### Provided data
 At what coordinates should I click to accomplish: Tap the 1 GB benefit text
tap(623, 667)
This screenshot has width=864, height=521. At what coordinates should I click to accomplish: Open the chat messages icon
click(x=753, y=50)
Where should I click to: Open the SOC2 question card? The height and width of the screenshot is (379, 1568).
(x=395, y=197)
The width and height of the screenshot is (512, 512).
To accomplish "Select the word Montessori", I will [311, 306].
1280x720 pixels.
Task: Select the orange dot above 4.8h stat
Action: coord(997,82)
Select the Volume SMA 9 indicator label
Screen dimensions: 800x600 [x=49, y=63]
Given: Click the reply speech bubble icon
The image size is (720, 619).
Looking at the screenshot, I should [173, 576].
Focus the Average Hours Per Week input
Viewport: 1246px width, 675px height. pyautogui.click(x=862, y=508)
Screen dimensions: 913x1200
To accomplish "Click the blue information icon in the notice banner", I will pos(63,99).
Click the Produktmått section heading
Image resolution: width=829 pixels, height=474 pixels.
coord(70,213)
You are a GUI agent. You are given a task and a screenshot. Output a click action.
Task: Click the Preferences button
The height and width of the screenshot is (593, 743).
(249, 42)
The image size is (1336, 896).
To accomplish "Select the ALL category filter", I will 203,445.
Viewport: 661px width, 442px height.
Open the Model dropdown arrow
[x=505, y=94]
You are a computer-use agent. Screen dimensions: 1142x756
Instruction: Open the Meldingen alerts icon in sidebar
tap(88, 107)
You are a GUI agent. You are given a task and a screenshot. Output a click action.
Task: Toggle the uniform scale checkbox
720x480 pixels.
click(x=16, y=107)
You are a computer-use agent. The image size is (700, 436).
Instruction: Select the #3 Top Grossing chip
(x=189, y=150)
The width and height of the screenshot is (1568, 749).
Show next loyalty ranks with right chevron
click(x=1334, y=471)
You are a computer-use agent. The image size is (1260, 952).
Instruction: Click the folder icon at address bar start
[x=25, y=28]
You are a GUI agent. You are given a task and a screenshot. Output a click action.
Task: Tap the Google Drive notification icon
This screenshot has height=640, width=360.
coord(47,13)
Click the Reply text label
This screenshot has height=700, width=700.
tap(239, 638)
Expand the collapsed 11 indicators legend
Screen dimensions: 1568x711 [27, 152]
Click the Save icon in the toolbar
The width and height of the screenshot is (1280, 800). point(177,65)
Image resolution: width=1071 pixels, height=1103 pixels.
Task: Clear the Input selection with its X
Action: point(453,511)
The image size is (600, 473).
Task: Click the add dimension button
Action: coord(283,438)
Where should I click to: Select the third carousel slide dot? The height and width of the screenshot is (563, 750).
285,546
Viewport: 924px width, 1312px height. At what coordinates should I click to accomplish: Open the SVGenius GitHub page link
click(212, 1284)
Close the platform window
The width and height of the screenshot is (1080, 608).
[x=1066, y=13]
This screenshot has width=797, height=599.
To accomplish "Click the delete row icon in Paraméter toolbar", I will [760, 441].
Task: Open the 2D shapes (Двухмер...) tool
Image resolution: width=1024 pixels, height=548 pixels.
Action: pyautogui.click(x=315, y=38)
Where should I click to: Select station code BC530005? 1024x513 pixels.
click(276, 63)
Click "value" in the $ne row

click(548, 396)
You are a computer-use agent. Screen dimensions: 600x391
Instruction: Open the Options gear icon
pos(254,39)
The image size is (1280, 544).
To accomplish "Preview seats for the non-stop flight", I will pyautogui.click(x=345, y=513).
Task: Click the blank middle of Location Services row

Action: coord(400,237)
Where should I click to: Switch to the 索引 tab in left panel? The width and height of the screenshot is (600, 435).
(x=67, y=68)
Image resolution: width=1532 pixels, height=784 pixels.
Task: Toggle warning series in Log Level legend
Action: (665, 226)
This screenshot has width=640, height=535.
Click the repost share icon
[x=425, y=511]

### Task description
Give all the records again. Match them exactly.

### Your response
 At what coordinates should I click to accomplish: Tap the 1 GB benefit text
tap(623, 667)
This screenshot has width=864, height=521. At what coordinates should I click to accomplish: Open the chat messages icon
click(x=753, y=50)
Where should I click to: Open the SOC2 question card? The height and width of the screenshot is (379, 1568).
(x=395, y=197)
The width and height of the screenshot is (512, 512).
To accomplish "Select the word Montessori", I will [311, 306].
1280x720 pixels.
Task: Select the orange dot above 4.8h stat
Action: coord(997,82)
Select the Volume SMA 9 indicator label
Screen dimensions: 800x600 [x=49, y=63]
Given: Click the reply speech bubble icon
The image size is (720, 619).
Looking at the screenshot, I should [173, 576].
Focus the Average Hours Per Week input
Viewport: 1246px width, 675px height. pyautogui.click(x=862, y=508)
Screen dimensions: 913x1200
To accomplish "Click the blue information icon in the notice banner", I will pos(63,99).
Click the Produktmått section heading
Image resolution: width=829 pixels, height=474 pixels.
coord(70,213)
You are a GUI agent. You are given a task and a screenshot. Output a click action.
Task: Click the Preferences button
The height and width of the screenshot is (593, 743).
(249, 42)
The image size is (1336, 896).
To accomplish "Select the ALL category filter", I will 203,445.
Viewport: 661px width, 442px height.
Open the Model dropdown arrow
[x=505, y=94]
You are a computer-use agent. Screen dimensions: 1142x756
Instruction: Open the Meldingen alerts icon in sidebar
tap(88, 107)
You are a GUI agent. You are given a task and a screenshot. Output a click action.
Task: Toggle the uniform scale checkbox
720x480 pixels.
click(x=16, y=107)
You are a computer-use agent. The image size is (700, 436).
Instruction: Select the #3 Top Grossing chip
(x=189, y=150)
The width and height of the screenshot is (1568, 749).
Show next loyalty ranks with right chevron
click(x=1334, y=471)
You are a computer-use agent. The image size is (1260, 952).
Instruction: Click the folder icon at address bar start
[x=25, y=28]
You are a GUI agent. You are given a task and a screenshot. Output a click action.
Task: Tap the Google Drive notification icon
This screenshot has height=640, width=360.
coord(47,13)
Click the Reply text label
This screenshot has height=700, width=700.
tap(239, 638)
Expand the collapsed 11 indicators legend
Screen dimensions: 1568x711 [27, 152]
Click the Save icon in the toolbar
The width and height of the screenshot is (1280, 800). point(177,65)
Image resolution: width=1071 pixels, height=1103 pixels.
Task: Clear the Input selection with its X
Action: point(453,511)
The image size is (600, 473).
Task: Click the add dimension button
Action: coord(283,438)
Where should I click to: Select the third carousel slide dot? The height and width of the screenshot is (563, 750).
285,546
Viewport: 924px width, 1312px height. At what coordinates should I click to accomplish: Open the SVGenius GitHub page link
click(212, 1284)
Close the platform window
The width and height of the screenshot is (1080, 608).
[x=1066, y=13]
This screenshot has width=797, height=599.
To accomplish "Click the delete row icon in Paraméter toolbar", I will [760, 441].
Task: Open the 2D shapes (Двухмер...) tool
Image resolution: width=1024 pixels, height=548 pixels.
Action: pyautogui.click(x=315, y=38)
Where should I click to: Select station code BC530005? 1024x513 pixels.
click(276, 63)
Click "value" in the $ne row

click(548, 396)
You are a computer-use agent. Screen dimensions: 600x391
Instruction: Open the Options gear icon
pos(254,39)
The image size is (1280, 544).
To accomplish "Preview seats for the non-stop flight", I will pyautogui.click(x=345, y=513).
Task: Click the blank middle of Location Services row

Action: coord(400,237)
Where should I click to: Switch to the 索引 tab in left panel? The width and height of the screenshot is (600, 435).
(x=67, y=68)
Image resolution: width=1532 pixels, height=784 pixels.
Task: Toggle warning series in Log Level legend
Action: (665, 226)
This screenshot has width=640, height=535.
Click the repost share icon
[x=425, y=511]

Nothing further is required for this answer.